Jeremy is absolutely right that this flag pin business is silly. I disagree with him, though, about the locus of Obama's mistake. Here's what he originally said:
This is just a poor choice of language. Obama's point, of course, is that it doesn't much matter whether or not you wear a flag pin because there are much better ways to evaluate patriotism (how you treat americans, how you live up to the country's founding ideals, etc.). But what Obama said was that he decided not to wear a flag pin so that he could demonstrate his patriotism by other means. He made the absence of the flag pin important.
That error in rhetorical framing has exploded into a distraction from what Obama was trying to say.

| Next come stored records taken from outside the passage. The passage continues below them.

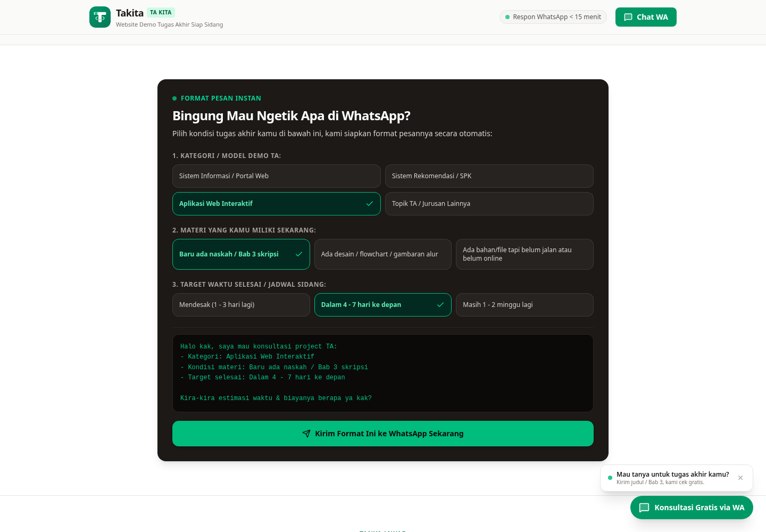This screenshot has width=766, height=532.
Task: Choose Masih 1 - 2 minggu lagi deadline
Action: (524, 305)
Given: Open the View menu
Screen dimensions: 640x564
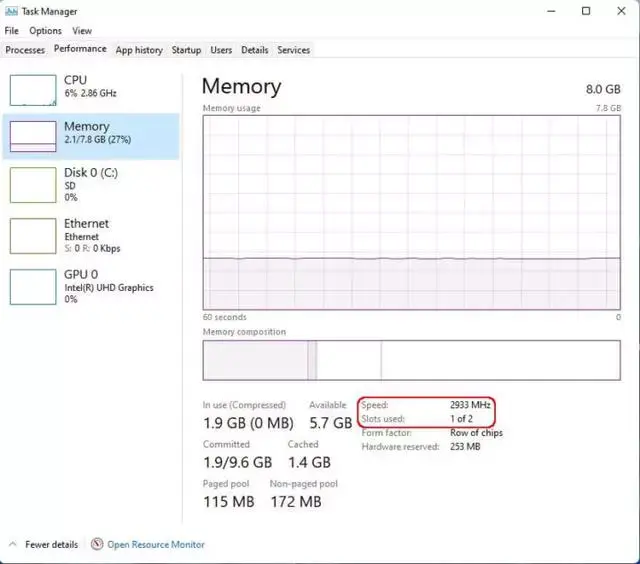Looking at the screenshot, I should pyautogui.click(x=82, y=31).
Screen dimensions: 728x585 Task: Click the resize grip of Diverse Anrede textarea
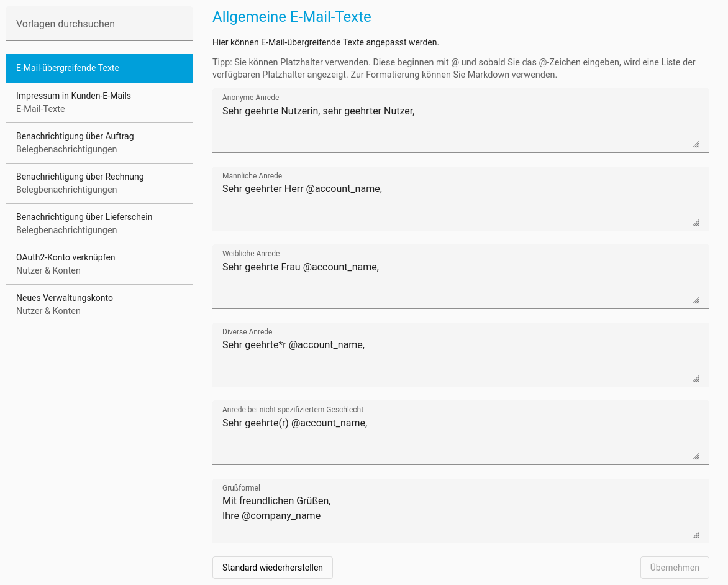click(696, 379)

Obama was not, as far as I can tell, convinced that politicians should not wear flag pins. He was, rather, more invested in the idea that there are better ways to evaluate patriotism. And because of Obama's mistake, the only way we've been evaluating patriotism thus far is . . . by talking about flag pins.

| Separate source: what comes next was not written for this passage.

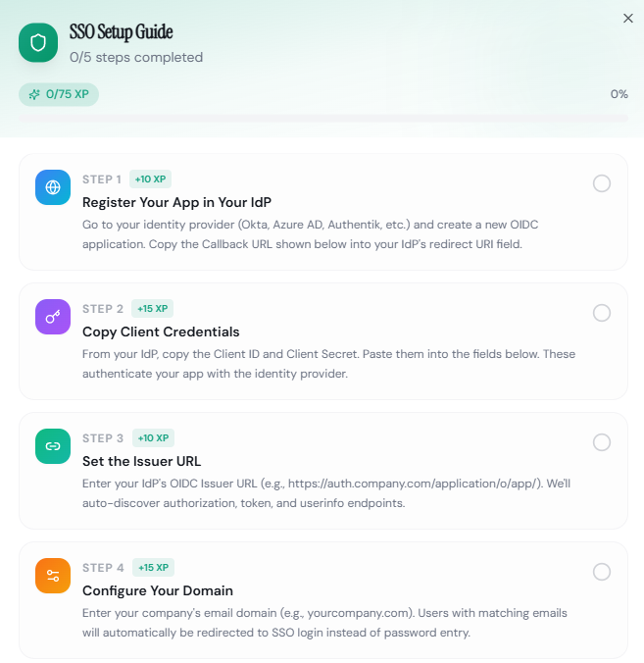
Task: Close the SSO Setup Guide panel
Action: (x=628, y=19)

So Obama needs to wrest the conversation back to the terms he presumably prefers. How to do that? From what I can tell, Obama seems to have come up with this plan:
1. Start wearing the pin again.
2. Provoke the question of whether he's contradicting himself.
3. Answer with something along the lines of:
"Look, this has obviously become a distraction, and that's partially my fault. The truth is that I don't think it's very important whether someone wears a flag pin or not. What is important in this campaign is that we focus on real issues that concern the American people: How are we going to keep them safe? How are we going to get this economy going again? . . . [campaign theme] . . . [campaign theme]. . . [campaign theme]. So I'm wearing the pin to help us all get back to those crucial issues."
That seems like a reasonable approach to me.